The tour has two destination options. Either you can start from Bolivia, Uyuni and can cross the border to leave for Chile or you can start from Chile and move inwards to Bolivia. When arrived from San Pedro which is only 2800 meters high, it is very likely to have the altitude sickness in Bolivia. We are a little more lucky since we ascended slowly in Bolivia before coming here.

Isla Incahuasi is an island made of rocks and cactuses in the middle of the salt flats.

A German girl gives me a warm patch and I put it on before I go to bed. The weather is minus something and since there is a good chance I won’t be able to wear my trousers back in the morning, I don’t even bother with taking them off and I get inside the bed with my trousers, my jacket and two layers of socks.

The warm patch is burning my back like hell. On top the pain, another level of pain comes… My forehead and neck starts swelling again and I lose sleep over the fear of having a swollen tongue. I am so sure I will be buried in Bolivia.


Is it ok for a traveler to dream about a mall? 

After a while, I drift into sleep. In my dream, I am in the shopping mall close to my old apartment. It is warm inside and my dad is with me. I am safe, I am happy… I am at somewhere familiar.

It is so funny to dream about shopping malls as a person who dislikes them but for a moment it becomes my happy place. I am so glad about being back in Turkey. Then our alarms starts at 4 AM and I open my eyes. A tear drop falls onto my cheeks. My fellow tour mates wake up and wear their jackets, shivering.
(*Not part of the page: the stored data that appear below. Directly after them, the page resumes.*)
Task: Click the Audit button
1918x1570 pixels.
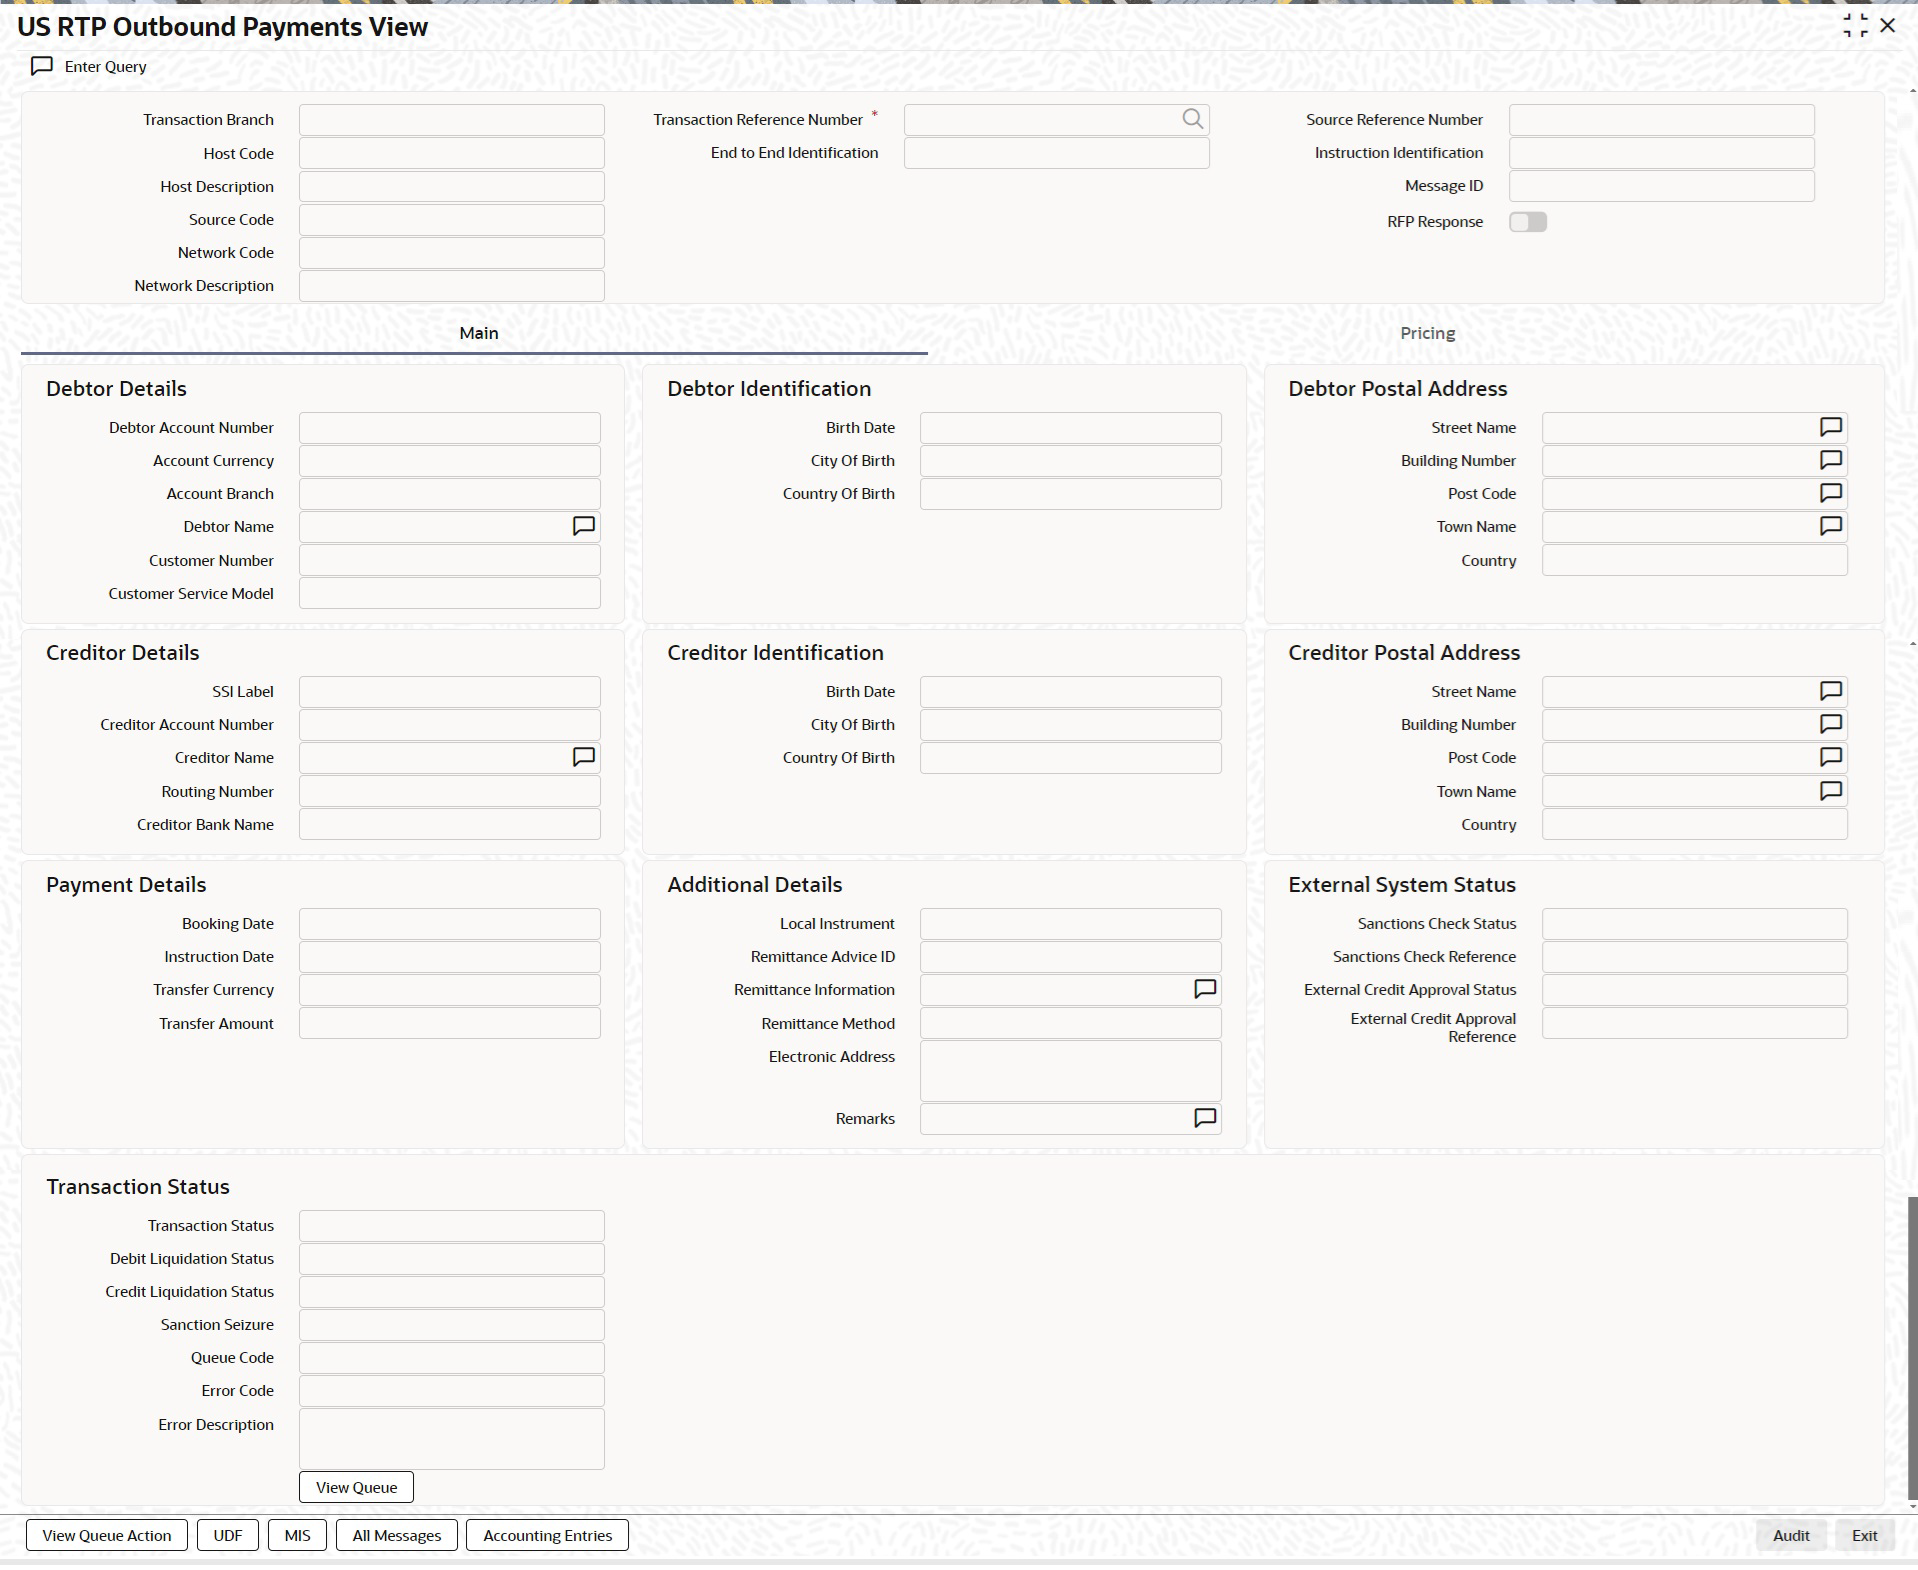Action: click(x=1791, y=1535)
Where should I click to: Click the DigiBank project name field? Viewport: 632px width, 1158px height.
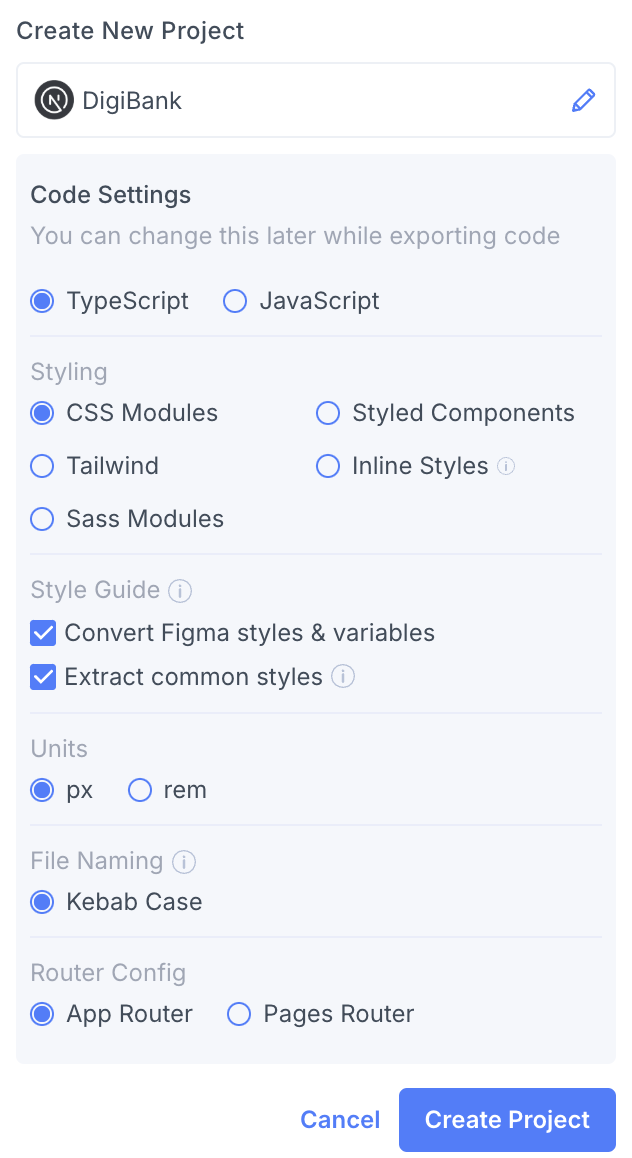coord(300,100)
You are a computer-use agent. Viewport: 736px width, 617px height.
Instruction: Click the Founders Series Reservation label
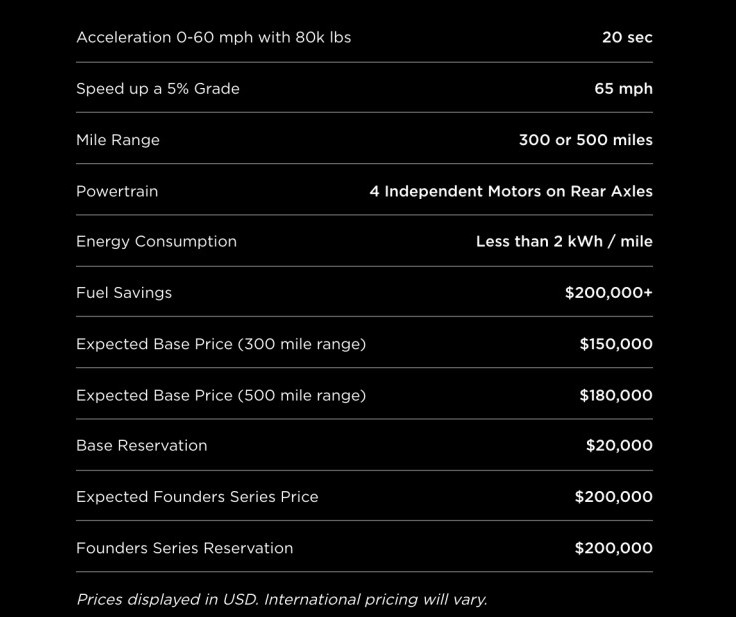(184, 548)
Our last destination before being dropped off to the Chilean border is the natural springs where everybody is going to enjoy the hot water. Being in this situation I can’t even imagine the struggle and pain of trying to put my bikinis on but I have to leave with the group, so there is nothing to do but watching them.

Anne, in the hot pool.

As everyone changes into their swimming suits in the freezing cold, I sit on a short wall to join them from a distance. All I want is leaving for Chile as soon as possible. I am planning nothing but staying somewhere for a couple of days to rest my bones and recover. Just as, I do so… I enter the hostel and don’t leave unless I have to buy some food. The warm desert weather does good on me. I finally feel warm. The shopping mall dreams becomes a small, embarrassing memory soon to be forgotten hopefully.